Fatta salva la cannabis terapeutica, da quando la cannabis light è stata autorizzata la sua diffusione ha incentivato il passaggio a forme di cannabis a più alta concentrazione di THC, al punto che dall’Alleanza Verdi Sinistra si alza una voce che chiede: “Legalizziamo e regolamentiamo tutta la cannabis, liberiamola dal monopolio delle mafie: questa sarebbe l’unica sanatoria che è urgente fare”. Con un evidente intento di moltiplicarne ulteriormente uso e consumo e proprio per questo l’accento è messo sull’impatto economico. In Italia attualmente circa 800 aziende coltivano cannabis light e 1.500 si occupano della sua trasformazione, generando un fatturato annuo di circa 500 milioni di euro e coinvolgendo circa 11mila posti di lavoro. Il prodotto coltivato in Italia è molto richiesto anche all’estero, con esportazioni verso Germania, Belgio, Olanda e Francia.
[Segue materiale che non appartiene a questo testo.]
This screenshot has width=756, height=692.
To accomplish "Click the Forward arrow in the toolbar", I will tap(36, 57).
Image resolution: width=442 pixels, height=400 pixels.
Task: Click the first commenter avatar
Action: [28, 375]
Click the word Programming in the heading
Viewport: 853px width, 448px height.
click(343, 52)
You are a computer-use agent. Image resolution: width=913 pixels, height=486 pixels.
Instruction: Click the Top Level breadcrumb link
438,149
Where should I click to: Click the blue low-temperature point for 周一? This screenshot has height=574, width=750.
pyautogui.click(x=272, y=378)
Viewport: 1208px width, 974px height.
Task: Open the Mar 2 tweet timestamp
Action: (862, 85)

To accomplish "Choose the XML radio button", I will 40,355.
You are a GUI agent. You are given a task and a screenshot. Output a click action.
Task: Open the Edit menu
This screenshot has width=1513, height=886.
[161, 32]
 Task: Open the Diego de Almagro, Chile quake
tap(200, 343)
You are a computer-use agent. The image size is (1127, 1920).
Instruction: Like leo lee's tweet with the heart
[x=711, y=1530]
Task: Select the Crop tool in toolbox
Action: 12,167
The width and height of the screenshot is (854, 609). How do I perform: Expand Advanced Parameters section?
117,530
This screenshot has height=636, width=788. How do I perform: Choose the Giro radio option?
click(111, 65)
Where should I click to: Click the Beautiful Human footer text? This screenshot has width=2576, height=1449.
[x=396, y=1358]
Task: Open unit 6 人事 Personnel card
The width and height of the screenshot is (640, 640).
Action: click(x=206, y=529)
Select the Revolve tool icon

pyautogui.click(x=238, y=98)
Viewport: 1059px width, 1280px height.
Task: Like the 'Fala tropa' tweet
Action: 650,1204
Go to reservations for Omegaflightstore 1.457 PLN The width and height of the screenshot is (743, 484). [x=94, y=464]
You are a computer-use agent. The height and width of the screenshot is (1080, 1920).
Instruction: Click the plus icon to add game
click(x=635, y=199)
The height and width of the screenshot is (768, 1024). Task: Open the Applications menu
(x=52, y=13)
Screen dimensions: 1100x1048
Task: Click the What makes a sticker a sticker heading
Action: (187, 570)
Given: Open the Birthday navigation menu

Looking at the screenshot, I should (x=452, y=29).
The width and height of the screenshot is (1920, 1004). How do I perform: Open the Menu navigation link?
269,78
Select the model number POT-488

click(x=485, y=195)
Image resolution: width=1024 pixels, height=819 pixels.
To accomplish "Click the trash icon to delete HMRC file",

Ma tutto ciò vale la salute fisica, il benessere psichico, la libertà consapevole di milioni di giovani e perfino di adolescenti? Basta per questo ricordare i dati empirici sul fenomeno delle tossicodipendenze in Italia, emersi dalla Relazione al Parlamento pubblicata dal Dipartimento di politiche antidroga nel 2023, in cui si evidenzia un aumento dell’uso di sostanze stupefacenti in Italia, sia nella fascia 18-64 anni sia nella fascia 15-19 anni. Particolarmente preoccupante è l’incremento nella fascia giovanile rispetto ai dati riferiti al 2021 (aumento dei consumi dal 18,7% al 27,9%); nello specifico si segnala la persistenza di una alta prevalenza di uso di cannabinoidi sintetici e delle NPS, che nel loro complesso rappresentano circa il 10% dei consumi. Sostanze “di nuova generazione” che hanno come fonte principale di acquisto il mercato del web. La tendenza generale è quella dell’aumento della media di principio attivo per l’hashish con una contemporanea riduzione del prezzo. A fronte di questa tendenza, per ciò che concerne la salute, si registra un aumento generale dell’utenza sia dei servizi pubblici sia delle comunità terapeutiche, oltre che un contemporaneo aumento degli accessi al Pronto soccorso e dei ricoveri dovuti a problematiche droga-correlate.

Per chi volesse saperne di più, la Relazione al Parlamento pubblicata dal Dipartimento di politiche antidroga nel 2023 è pubblica e accessibile, e vale la pena leggerla con attenzione prima della ripresa del dibattito in Aula a settembre.